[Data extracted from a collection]
--- --- ---

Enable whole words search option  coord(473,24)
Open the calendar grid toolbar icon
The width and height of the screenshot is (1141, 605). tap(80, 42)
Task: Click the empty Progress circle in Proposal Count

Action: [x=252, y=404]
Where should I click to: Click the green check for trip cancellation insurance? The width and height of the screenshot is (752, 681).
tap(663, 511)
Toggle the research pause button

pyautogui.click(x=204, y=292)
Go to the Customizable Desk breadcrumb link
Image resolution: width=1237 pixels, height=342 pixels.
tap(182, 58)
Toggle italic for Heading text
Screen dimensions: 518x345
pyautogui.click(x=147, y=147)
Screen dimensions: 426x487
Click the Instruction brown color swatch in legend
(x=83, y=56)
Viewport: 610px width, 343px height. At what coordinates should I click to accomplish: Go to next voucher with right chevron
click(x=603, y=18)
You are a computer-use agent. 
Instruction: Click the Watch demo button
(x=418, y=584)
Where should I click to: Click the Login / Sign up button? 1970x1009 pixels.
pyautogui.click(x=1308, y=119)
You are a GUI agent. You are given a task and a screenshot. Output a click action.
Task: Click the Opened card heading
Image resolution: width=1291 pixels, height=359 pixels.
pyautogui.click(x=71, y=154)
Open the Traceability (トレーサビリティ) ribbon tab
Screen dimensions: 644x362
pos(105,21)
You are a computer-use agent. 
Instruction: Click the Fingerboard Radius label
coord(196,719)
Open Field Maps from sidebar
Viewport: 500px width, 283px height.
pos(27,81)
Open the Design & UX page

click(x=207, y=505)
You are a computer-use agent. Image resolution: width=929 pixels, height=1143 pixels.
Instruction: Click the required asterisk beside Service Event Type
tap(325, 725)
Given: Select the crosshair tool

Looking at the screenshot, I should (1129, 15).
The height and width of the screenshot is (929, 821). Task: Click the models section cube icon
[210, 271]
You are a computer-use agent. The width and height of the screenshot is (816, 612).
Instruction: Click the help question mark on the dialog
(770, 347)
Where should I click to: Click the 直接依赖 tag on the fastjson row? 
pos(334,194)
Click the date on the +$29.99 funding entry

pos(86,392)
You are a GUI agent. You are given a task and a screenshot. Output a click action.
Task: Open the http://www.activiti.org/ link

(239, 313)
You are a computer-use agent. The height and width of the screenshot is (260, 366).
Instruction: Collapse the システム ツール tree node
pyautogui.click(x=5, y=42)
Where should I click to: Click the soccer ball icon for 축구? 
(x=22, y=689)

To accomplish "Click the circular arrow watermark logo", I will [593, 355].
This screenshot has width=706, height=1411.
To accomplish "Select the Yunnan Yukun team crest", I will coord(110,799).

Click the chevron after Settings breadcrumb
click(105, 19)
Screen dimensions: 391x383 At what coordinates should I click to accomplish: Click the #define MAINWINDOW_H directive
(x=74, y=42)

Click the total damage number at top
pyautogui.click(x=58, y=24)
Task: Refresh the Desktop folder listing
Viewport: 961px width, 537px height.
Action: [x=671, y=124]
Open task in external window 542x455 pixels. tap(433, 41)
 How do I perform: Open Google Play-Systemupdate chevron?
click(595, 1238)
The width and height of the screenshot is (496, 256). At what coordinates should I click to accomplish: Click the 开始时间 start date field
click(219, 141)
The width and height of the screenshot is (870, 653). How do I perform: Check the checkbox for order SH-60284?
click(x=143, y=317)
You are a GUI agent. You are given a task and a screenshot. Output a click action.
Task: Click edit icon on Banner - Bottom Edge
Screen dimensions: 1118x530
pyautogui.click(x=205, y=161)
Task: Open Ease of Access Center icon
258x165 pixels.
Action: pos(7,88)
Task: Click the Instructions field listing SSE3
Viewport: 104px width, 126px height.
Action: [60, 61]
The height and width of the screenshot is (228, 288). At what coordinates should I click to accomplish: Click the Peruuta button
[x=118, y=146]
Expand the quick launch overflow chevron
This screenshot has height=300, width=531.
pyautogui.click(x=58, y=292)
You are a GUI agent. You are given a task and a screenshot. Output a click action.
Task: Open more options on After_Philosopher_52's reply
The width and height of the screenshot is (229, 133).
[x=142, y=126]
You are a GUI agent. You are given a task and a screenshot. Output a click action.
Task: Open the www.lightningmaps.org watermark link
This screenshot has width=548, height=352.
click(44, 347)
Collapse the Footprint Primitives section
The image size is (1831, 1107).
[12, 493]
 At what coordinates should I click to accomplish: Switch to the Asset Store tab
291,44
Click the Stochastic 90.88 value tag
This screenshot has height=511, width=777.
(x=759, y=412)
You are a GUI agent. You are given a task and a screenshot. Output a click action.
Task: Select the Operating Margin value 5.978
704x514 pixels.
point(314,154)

--- --- ---

YOUR OBJECTIVE =>
Among the records above, find the lines where the word "will" appears and copy them.

WRITTEN ANSWER =>
To accomplish "Click the circular arrow watermark logo", I will [593, 355].
To accomplish "Select the Yunnan Yukun team crest", I will coord(110,799).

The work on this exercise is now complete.